Patients who have been prescribed psychiatric medications after a PI accident and are struggling to maintain coverage should ask their attorney about pharmacy lien options. For more information, visit for patients.

Related Resources

Frequently Asked Questions

Can you get PTSD from a car accident?

Yes. Studies estimate that 10-30% of people involved in serious motor vehicle accidents develop clinically diagnosable PTSD. Symptoms include intrusive memories, hypervigilance, avoidance of accident-related triggers, sleep disturbances, and emotional numbing. Sertraline is one of only two FDA-approved medications for PTSD treatment.

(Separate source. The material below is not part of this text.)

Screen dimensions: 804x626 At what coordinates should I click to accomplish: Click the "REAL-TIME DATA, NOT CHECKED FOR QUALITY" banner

Does sertraline for PTSD strengthen a personal injury case?

Yes. A prescription for sertraline that is filled continuously throughout the case period creates a clinical record demonstrating that a licensed physician diagnosed and actively treated the patient for a psychiatric condition caused by the injury. This transforms subjective psychiatric damage claims into objectively documented medical treatment.

Can sertraline be covered by a pharmacy lien in a PI case?

Yes. Sertraline prescribed for injury-related PTSD, depression, or anxiety is typically covered under a LienScripts pharmacy lien. The dispensing record has significant evidentiary value for psychiatric damages claims.